THE PROBLEM:
Needed from the entries below: every line that holds the word "computer".

*** Opening of DATA FOR THE TASK ***

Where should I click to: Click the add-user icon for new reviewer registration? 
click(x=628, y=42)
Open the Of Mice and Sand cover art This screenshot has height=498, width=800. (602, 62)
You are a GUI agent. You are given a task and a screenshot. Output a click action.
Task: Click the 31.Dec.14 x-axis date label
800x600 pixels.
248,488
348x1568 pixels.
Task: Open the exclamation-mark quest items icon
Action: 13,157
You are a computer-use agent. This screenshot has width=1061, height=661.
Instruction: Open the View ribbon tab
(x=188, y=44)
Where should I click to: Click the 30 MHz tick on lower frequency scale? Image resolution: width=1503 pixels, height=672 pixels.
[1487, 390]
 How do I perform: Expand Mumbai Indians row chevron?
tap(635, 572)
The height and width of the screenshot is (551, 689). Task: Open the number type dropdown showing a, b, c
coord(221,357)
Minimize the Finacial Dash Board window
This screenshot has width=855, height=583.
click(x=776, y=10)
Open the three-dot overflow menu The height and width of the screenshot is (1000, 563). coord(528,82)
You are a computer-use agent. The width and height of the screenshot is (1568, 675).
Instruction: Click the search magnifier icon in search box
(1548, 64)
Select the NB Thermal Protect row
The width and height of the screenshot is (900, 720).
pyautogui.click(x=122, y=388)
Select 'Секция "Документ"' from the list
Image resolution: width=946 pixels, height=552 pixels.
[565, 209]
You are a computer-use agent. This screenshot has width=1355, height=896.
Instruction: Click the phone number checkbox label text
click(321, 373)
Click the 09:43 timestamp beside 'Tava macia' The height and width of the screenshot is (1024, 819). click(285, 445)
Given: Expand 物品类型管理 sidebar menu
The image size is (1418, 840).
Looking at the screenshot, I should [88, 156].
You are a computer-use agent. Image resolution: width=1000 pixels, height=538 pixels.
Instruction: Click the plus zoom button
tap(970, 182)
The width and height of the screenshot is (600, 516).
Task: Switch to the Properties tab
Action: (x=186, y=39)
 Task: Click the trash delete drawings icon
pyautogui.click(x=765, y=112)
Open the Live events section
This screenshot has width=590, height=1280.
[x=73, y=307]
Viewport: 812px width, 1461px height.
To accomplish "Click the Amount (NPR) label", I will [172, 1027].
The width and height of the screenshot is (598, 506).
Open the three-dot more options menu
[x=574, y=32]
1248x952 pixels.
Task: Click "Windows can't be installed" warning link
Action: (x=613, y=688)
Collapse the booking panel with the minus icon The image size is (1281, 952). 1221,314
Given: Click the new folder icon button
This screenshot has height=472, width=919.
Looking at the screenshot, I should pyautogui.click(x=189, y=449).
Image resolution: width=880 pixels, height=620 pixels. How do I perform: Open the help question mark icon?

*** Close of DATA FOR THE TASK ***

ANSWER:
You are a computer-use agent. This screenshot has width=1061, height=661.
You are a computer-use agent. The width and height of the screenshot is (1568, 675).
You are a computer-use agent. This screenshot has width=1355, height=896.
You are a computer-use agent. Image resolution: width=1000 pixels, height=538 pixels.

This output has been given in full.